Differential Item Functioning

Consider a test question where students of the same ability level respond differently based on certain demographic or background features pertaining to the examinee but not relating directly to ability. In distractor analysis, we examine categorical frequency distributions for each response option by ability groups. In DIF, we examine these same categorical frequency distributions but by these different demographic groups, where all examinees in the analysis have the same ability. DIF in a test item is evidence of potential bias in the item, as, after controlling for ability, demographic variables should not produce significant differences in examinee responses.

A variety of statistics are used to estimate DIF in educational and psychological testing. We will not review them all here. Instead, we will focus on the concept of DIF and how it is displayed in item level performance in general. We’ll return to this discussion in Chapter 8, within IRT.

DIF is most often based on a statistical model that compares item difficulty, or the mean performance on an item, for two groups of examinees, after controlling for their ability levels. Here, controlling for refers to either statistical or experimental control. The point is that we in some way remove the effects of ability on mean performance per group, so that we can then examine any leftover performance differences. Testing for the significance of DIF can be done, e.g., using IRT, logistic regression, or chi-square statistics. Once DIF is identified for an item, the item itself is examined for potential sources of differential performance by subgroup. The item is either rewritten or deleted.

Summary and Homework

This chapter provided a brief introduction to item analysis, including some guidelines for collecting pilot data, and five types of statistics used to examine item level performance, including item difficulty, item discrimination, internal consistency, distractor analysis, and differential item functioning. These statistics are used in combination to identify items that contribute or detract from the quality of a measure.

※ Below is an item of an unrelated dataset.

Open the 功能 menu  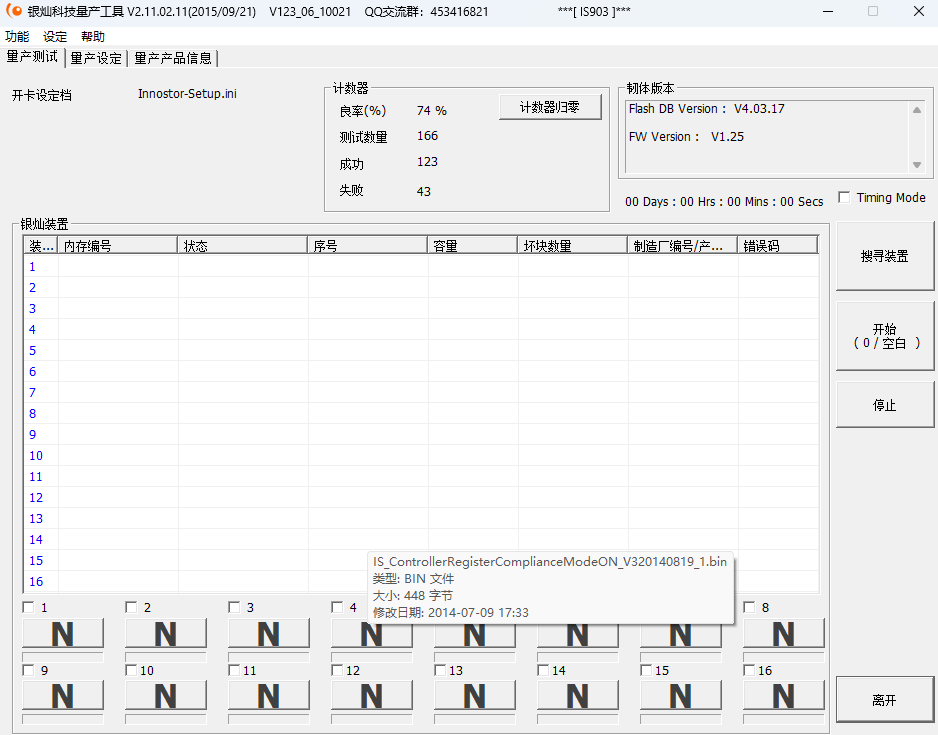pyautogui.click(x=17, y=36)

Item analysis, as described in this chapter, is based on a CTT model of test performance. We have assumed that a single construct is being measured, and that item analysis results are based on a representative sample from our population of test takers. Chapter 8 builds on the concepts introduced here by extending them to the more complex but also more popular IRT model of test performance.

Learning objectives

Explain how item bias and measurement error negatively impact the quality of an item, and how item analysis, in general, can be used to address these issues.
Describe general guidelines for collecting pilot data for item analysis, including how following these guidelines can improve item analysis results.
Identify items that may have been keyed or scored incorrectly.
Recode variables to reverse their scoring or keyed direction.
Calculate and interpret item difficulties and compare items in terms of difficulty.
Calculate and interpret item discrimination indices, and describe what they represent and how they are used in item analysis.
Describe the relationship between item difficulty and item discrimination and identify the practical implications of this relationship.
Calculate and interpret alpha-if-item-removed.
Utilize item analysis to distinguish between items that function well in a set and items that do not.
Remove items from an item set to achieve a target level of reliability.
Evaluate selected-response options using distractor analysis.

Discussion Questions

Why must we be cautious about interpreting item analysis results based on pilot data?
For an item with high discrimination, how should p-values on the item compare for two groups known to differ in their true mean abilities?
Why does discrimination usually decrease for CITC as compared with ITC?
What features of certain response options, in terms of the item content itself, would make them stand out as problematic within a distractor analysis?